The term “General American” arose as a name for a presumed most common or “default” form of American English, especially to be distinguished from marked regional speech of New England or the South. “General American” has often been considered to be the relatively unmarked speech of “the Midwest”, a vague designation for anywhere in the vast midsection of the country from Ohio west to Nebraska, and from the Canadian border as far south as Missouri or Kansas. No historical justification for this term exists, and neither do present circumstances support its use. While population mixture did make the different colonial varieties of American English more similar to each other than to any form of old-world British English, and there remain some relatively common pronunciation (and other) features that continue to justify use of the term “American English” in opposition to other national terms for English varieties, there has never been any single best or default form of American English that might form the basis for “General American”. Take for example the state of Ohio, often seen as a model for “General American”: the state is divided by Kurath’s major Northern/Midland dialect boundary, and Labov’s more recent Telsur field work yields a map in which no fewer than five boundaries crisscross the state (Labov, Ash and Boberg fc.).

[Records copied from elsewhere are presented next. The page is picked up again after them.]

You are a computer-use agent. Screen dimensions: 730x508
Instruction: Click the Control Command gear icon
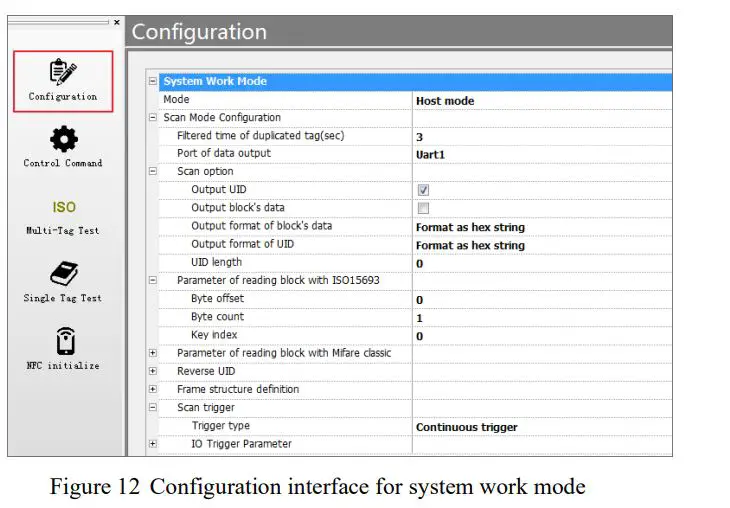pos(63,139)
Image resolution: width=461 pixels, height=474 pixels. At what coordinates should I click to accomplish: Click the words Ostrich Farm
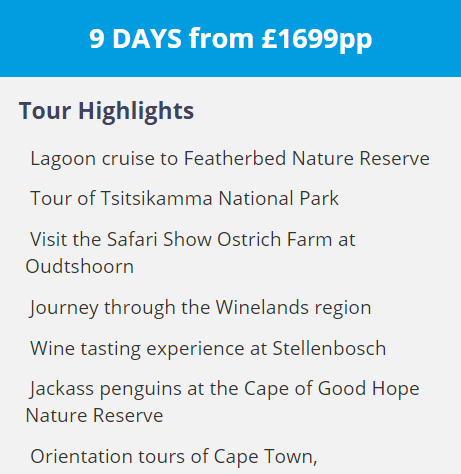pyautogui.click(x=275, y=239)
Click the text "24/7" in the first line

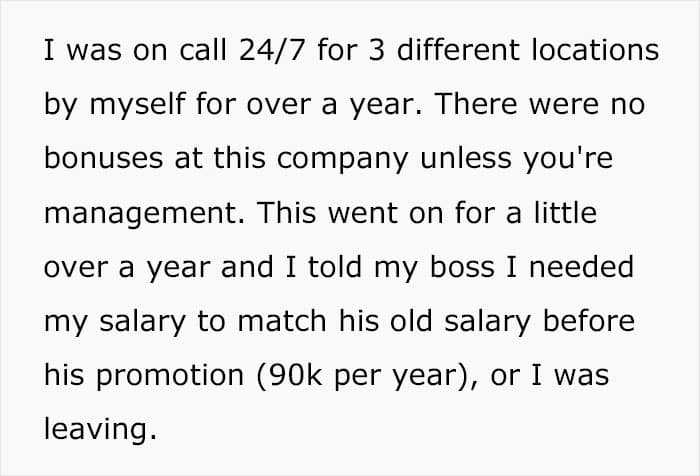272,50
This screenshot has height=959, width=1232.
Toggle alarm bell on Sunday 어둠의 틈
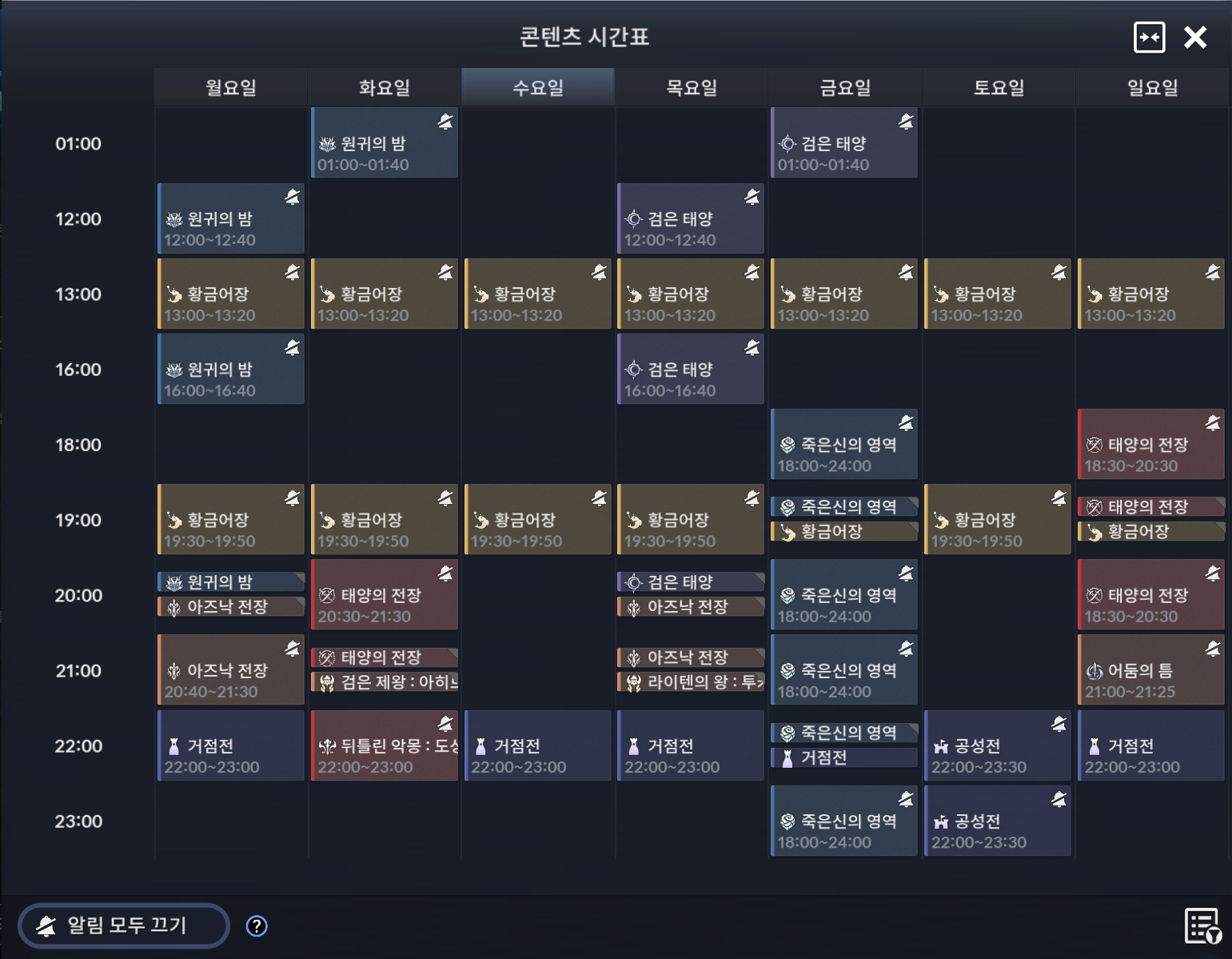(x=1213, y=649)
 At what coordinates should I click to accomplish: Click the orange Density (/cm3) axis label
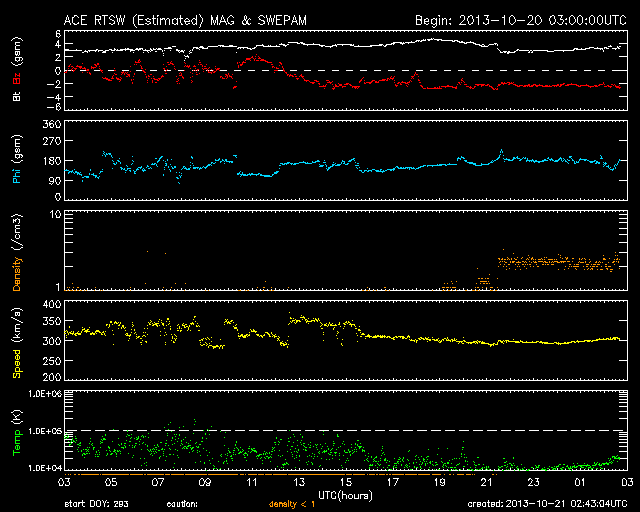point(17,255)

Even Ohio’s educated speakers, speaking in formal settings, tend to make different pronunciation choices. For example, Cleveland speakers might routinely pronounce a common word like on as [an], while the speakers from Columbus might routinely pronounce the word as . No particular notice of the difference would be taken, because these pronunciations are not marked regional or social variants; neither pronunciation needs to be suppressed in order to achieve a StAmE level of quality. Thus a term like “General American” does not represent the condition of American English with respect either to StAmE or to regional and social varieties, because it implies that there is some exemplary state of American English from which other varieties deviate.
On the contrary, StAmE can best be characterized as what is left over after speakers suppress the regional and social features that have risen to salience and become noticeable. Decisions about which features are perceived to be salient will be different in every region, even different for every speaker, depending on local speech habits and the capacity of speakers to recognize particular features out of their varied linguistic experience. Some speakers are better than others at suppression of regional features, and some listeners are more subtle than others at detection of non-local features. The result of such decisions and perceptions is a linguistic continuum for American English in which no region or social group has pride of place (except for Southern American English, which is commonly singled out as a dispreferred variety by speakers from other regions), and a relative level of quality for StAmE that varies from place to place and person to person. When speakers travel outside of their native region, aspects of their pronunciation that are perfectly standard at home can be recognized by local speakers as being out of conformance with local StAmE preferences. This is just as true when Northerners travel South as when Southerners travel North, and people recognized as outsiders because of their speech must face the social consequences.